"I would be very surprised if Fonterra did not support this," Brunel said, adding the new contract had already drawn strong interest from international trading houses.
Brunel said most futures contracts fail to get established in the early stages and that only a few manage to secure enough liquidity to keep on going, but he said the milk contracts stood a good chance of being successful.
Unlike the current NZX dairy derivatives market, which is priced in US dollars on a per tonne basis as a facility for the big manufacturers and customers, the milk futures contract will be priced in New Zealand dollars on a per kg of milk solids basis and will be aimed at farmers, brokers and banks.
NZX head of markets Mark Peterson said it was an important milestone in the development of commodity risk management tools needed to support New Zealand's agricultural sector.
With 95 per cent of their product sold overseas, New Zealand dairy farmers are highly exposed to the global dairy market, he said.
"They have few tools available to help them manage milk price risk which leaves farmers at a disadvantage to their overseas counterparts in the US or Europe, who have access to a wide range of risk management tools," he said.
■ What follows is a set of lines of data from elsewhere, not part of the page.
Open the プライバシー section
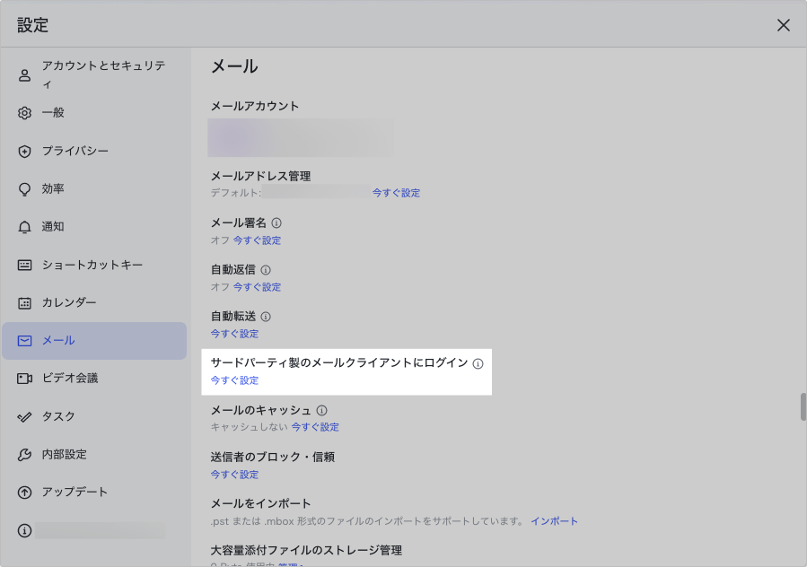Viewport: 807px width, 567px height. tap(75, 151)
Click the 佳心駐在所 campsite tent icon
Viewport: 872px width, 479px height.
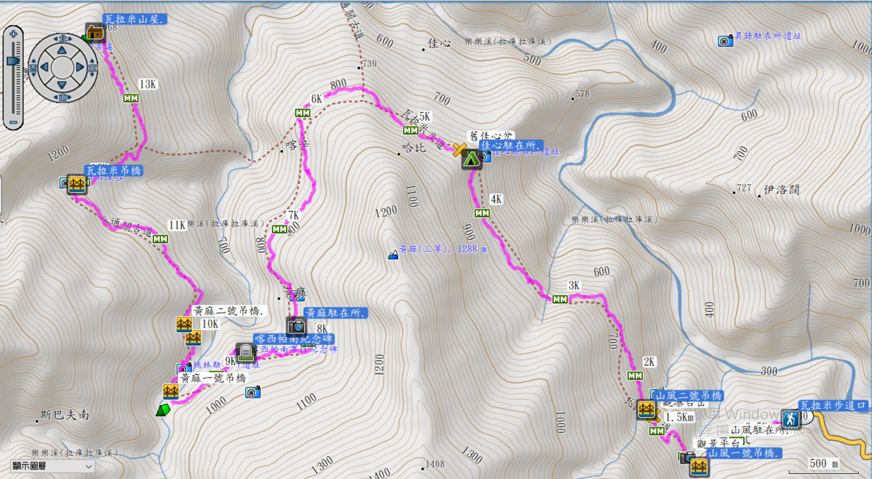[x=471, y=160]
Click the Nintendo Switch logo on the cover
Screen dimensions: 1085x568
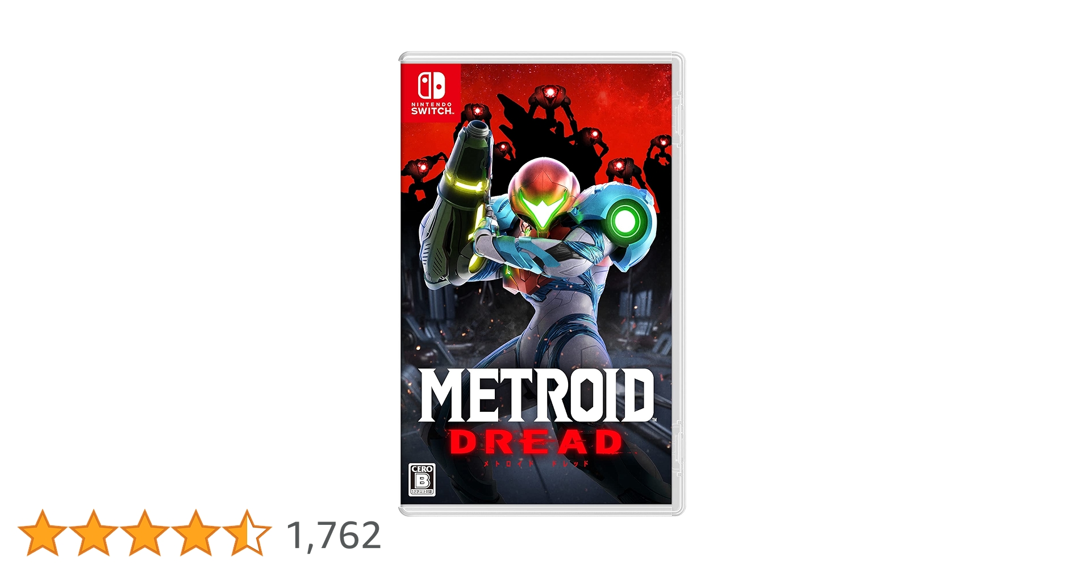[x=431, y=93]
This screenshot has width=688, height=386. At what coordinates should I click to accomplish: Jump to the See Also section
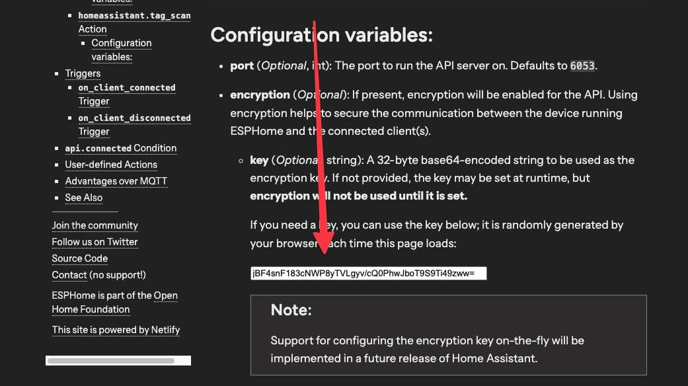(x=83, y=198)
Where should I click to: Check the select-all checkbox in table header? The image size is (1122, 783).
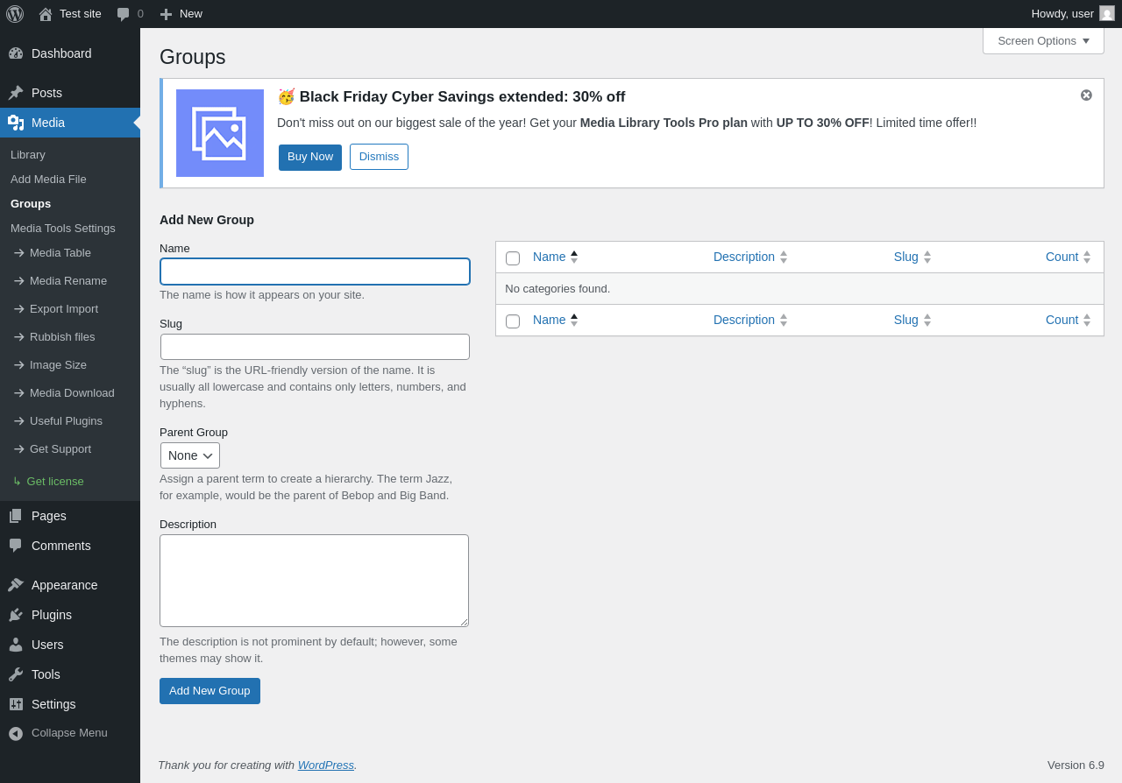[x=513, y=258]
In the case of New Zealand milk price futures, the buyers and sellers will settle by exchanging cash, calculated by reference to Fonterra's announced farmgate milk price.
Options contracts provide the buyer with the right but not the obligation to buy or sell a particular asset or commodity at a predetermined price, on an agreed date in the future.
Fonterra's current farmgate milk price sits at $3.90 a kg of milk solids, compared with the $5.25 per kg average breakeven point for farmers.